>>

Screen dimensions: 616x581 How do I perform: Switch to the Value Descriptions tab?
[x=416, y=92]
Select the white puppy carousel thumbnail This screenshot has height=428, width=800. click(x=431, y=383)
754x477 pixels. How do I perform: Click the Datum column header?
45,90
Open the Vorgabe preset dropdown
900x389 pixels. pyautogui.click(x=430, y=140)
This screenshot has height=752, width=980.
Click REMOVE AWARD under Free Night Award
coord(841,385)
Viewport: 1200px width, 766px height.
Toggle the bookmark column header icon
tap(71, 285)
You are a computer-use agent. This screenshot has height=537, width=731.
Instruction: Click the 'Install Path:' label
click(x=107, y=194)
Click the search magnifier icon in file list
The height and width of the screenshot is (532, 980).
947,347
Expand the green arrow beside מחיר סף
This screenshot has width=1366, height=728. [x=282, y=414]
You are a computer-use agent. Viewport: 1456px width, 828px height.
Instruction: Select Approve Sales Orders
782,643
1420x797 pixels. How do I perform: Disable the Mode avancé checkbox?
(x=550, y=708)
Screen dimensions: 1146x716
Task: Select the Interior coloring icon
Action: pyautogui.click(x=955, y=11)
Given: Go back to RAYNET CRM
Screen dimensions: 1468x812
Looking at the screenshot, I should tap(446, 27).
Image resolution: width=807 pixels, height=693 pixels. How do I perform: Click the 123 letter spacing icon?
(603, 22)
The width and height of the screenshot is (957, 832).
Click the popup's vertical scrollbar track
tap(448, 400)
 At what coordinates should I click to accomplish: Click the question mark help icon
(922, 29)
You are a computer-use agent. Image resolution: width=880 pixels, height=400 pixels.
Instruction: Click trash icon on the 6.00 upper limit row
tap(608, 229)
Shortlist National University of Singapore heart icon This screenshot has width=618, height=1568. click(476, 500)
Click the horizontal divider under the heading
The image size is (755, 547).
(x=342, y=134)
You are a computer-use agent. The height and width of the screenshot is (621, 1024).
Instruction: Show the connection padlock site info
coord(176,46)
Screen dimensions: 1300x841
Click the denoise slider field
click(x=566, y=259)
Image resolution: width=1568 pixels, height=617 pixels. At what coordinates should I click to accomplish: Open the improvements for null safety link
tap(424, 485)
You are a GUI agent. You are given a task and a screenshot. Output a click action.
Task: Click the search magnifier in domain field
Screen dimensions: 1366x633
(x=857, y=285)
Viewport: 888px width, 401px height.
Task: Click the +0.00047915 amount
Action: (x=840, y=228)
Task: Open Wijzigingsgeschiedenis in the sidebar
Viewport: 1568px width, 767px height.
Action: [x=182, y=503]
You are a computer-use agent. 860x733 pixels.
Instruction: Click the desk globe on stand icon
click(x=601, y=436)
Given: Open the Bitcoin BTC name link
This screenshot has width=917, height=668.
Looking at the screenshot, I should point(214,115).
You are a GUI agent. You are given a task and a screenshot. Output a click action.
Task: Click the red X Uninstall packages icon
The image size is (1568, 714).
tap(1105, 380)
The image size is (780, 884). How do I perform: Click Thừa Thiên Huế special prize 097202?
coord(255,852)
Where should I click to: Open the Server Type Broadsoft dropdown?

<<

Exact reproduction of every entry is needed.

Screen dimensions: 616x581 How do I perform: Switch to the Value Descriptions tab?
[x=416, y=92]
Select the white puppy carousel thumbnail This screenshot has height=428, width=800. click(x=431, y=383)
754x477 pixels. How do I perform: Click the Datum column header?
45,90
Open the Vorgabe preset dropdown
900x389 pixels. pyautogui.click(x=430, y=140)
This screenshot has height=752, width=980.
Click REMOVE AWARD under Free Night Award
coord(841,385)
Viewport: 1200px width, 766px height.
Toggle the bookmark column header icon
tap(71, 285)
You are a computer-use agent. This screenshot has height=537, width=731.
Instruction: Click the 'Install Path:' label
click(x=107, y=194)
Click the search magnifier icon in file list
The height and width of the screenshot is (532, 980).
947,347
Expand the green arrow beside מחיר סף
This screenshot has width=1366, height=728. [x=282, y=414]
You are a computer-use agent. Viewport: 1456px width, 828px height.
Instruction: Select Approve Sales Orders
782,643
1420x797 pixels. How do I perform: Disable the Mode avancé checkbox?
(x=550, y=708)
Screen dimensions: 1146x716
Task: Select the Interior coloring icon
Action: pyautogui.click(x=955, y=11)
Given: Go back to RAYNET CRM
Screen dimensions: 1468x812
Looking at the screenshot, I should tap(446, 27).
Image resolution: width=807 pixels, height=693 pixels. How do I perform: Click the 123 letter spacing icon?
(603, 22)
The width and height of the screenshot is (957, 832).
Click the popup's vertical scrollbar track
tap(448, 400)
 At what coordinates should I click to accomplish: Click the question mark help icon
(922, 29)
You are a computer-use agent. Image resolution: width=880 pixels, height=400 pixels.
Instruction: Click trash icon on the 6.00 upper limit row
tap(608, 229)
Shortlist National University of Singapore heart icon This screenshot has width=618, height=1568. click(476, 500)
Click the horizontal divider under the heading
The image size is (755, 547).
(x=342, y=134)
You are a computer-use agent. The height and width of the screenshot is (621, 1024).
Instruction: Show the connection padlock site info
coord(176,46)
Screen dimensions: 1300x841
Click the denoise slider field
click(x=566, y=259)
Image resolution: width=1568 pixels, height=617 pixels. At what coordinates should I click to accomplish: Open the improvements for null safety link
tap(424, 485)
You are a GUI agent. You are given a task and a screenshot. Output a click action.
Task: Click the search magnifier in domain field
Screen dimensions: 1366x633
(x=857, y=285)
Viewport: 888px width, 401px height.
Task: Click the +0.00047915 amount
Action: (x=840, y=228)
Task: Open Wijzigingsgeschiedenis in the sidebar
Viewport: 1568px width, 767px height.
Action: [x=182, y=503]
You are a computer-use agent. 860x733 pixels.
Instruction: Click the desk globe on stand icon
click(x=601, y=436)
Given: Open the Bitcoin BTC name link
This screenshot has width=917, height=668.
Looking at the screenshot, I should point(214,115).
You are a GUI agent. You are given a task and a screenshot. Output a click action.
Task: Click the red X Uninstall packages icon
The image size is (1568, 714).
tap(1105, 380)
The image size is (780, 884). How do I perform: Click Thừa Thiên Huế special prize 097202?
coord(255,852)
Where should I click to: Open the Server Type Broadsoft dropdown?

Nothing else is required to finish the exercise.